Nurse quarantined over Ebola fears sues Gov. Chris Christie (Associated Press, MSN News) The health care worker who sharply criticized being quarantined at a New Jersey hospital last year because she had contact with Ebola patients in West Africa said in a lawsuit filed Thursday that Gov. Chris Christie and the state health department illegally held her against her will. Econintersect: Thin case.
Economy 'caught in a vicious cycle': Larry Summers (CNBC, Yahoo) In the continued absence of inflationary pressures in the economy, the Federal Reserve should be in no rush to increase interest rates for the first time in nine years, former Clinton Treasury Secretary Larry Summers said Wednesday. He says there is not enough investment to create future growth because there is not enough personal income growth to increase demand for the production that would come from that investment.
1,200-year-old Viking sword discovered by hiker (CNN) Hat tip to Alun Hill.
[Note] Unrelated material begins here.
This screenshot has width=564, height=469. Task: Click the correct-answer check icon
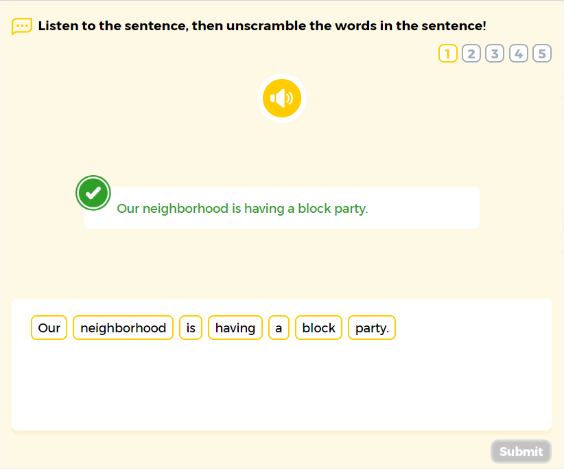[x=93, y=193]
A hiker discovered an ancient wrought iron Viking sword under so rocks beside a popular mountain hiking trail about 150 milers west of Oslo. The wooden handle had long since decomposed but the blade was in excellent condition, already to be sharpened for another raid. Econintersect: Was the sword engraved "Ragnar Lothbrok"?
FDI spurt not aligned with the spirit of the 'Make in India': Study (The Hindu) India remains far behind China in terms of 'gross FDI inflows' despite a recent spurt and funds are largely coming into the consumption space such as e-commerce and not in manufacturing, says a new study. Stating that the recent surge in FDI inflows may not give any boost to the government's ambitious 'Make in India' campaign, the latest research report of leading brokerage firm Emkay Global said, it is the 'net FDI' that has come down in case of China due to higher investments abroad.
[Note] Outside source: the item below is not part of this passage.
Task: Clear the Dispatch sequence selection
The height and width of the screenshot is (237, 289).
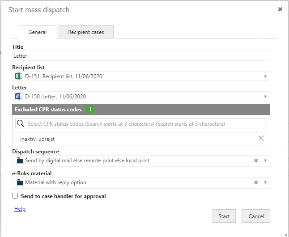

More foreign MFs on way out as Nomura plans to exit LIC (Business Standard) Japanese fund house Nomura may become the tenth foreign asset management company to exit the crowded Indian mutual fund (MF) market in the past seven years, if it calls off the five-year joint venture with state-run insurance giant LIC, as is widely speculated. With the exit of Goldman Sachs India AMC, which sold its business to Reliance Capital for Rs 243 crore on Wednesday, there are 43 MFs in India managing assets worth about Rs 13-lakh crore. The American fund house is the seventh to leave the country.
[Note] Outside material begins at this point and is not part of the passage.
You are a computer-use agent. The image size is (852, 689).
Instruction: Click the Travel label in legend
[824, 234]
China Plans 2020 Deadline for Dismantling Capital Controls (Bloomberg) China's leaders are poised to announce a 2020 deadline to dismantle currency controls that have kept the world's second-largest economy from fully integrating with global financial markets. The proposal may expand committment to invest abroad "make the yuan convertible under the capital account".
China continues to see forex settlement deficit(Xinhuanet) China continued to see a foreign exchange (forex) settlement deficit in September, indicating forex had flowed out of the country at the retail level. Chinese banks sold $232.1 billion worth of foreign currencies to individuals and institutions, and bought $122.9 billion from them, resulting in a net sale of $109.2 billion last month, the State Administration of Foreign Exchange said on Thursday. The forex settlement deficit came in at $301.5 billion in the first three quarters of 2015.
China Home Prices Increase in More Cities on Looser Credit (Bloomberg) China's home prices rose in September in more than half of the 70 major cities monitored by the government for the first time in 17 months, as home-purchase restrictions were loosened and interest rates cut. New-home prices rose in 39 cities, compared with 35 in August, the National Bureau of Statistics said Friday. Prices dropped in 21 cities, fewer than the 25 in August, and were unchanged in 10. The recovery in prices last month extended to a larger number of smaller cities, underpinned by five rate cuts since November and easing of property curbs as the government is dealing with the slowest economic expansion since 2009. To further boost the recovery in less prosperous regions, China cut the deposit for first-time homebuyers in those cities for the first time in five years on Sept. 30, as it tries to revive property investment that's been a drag on growth.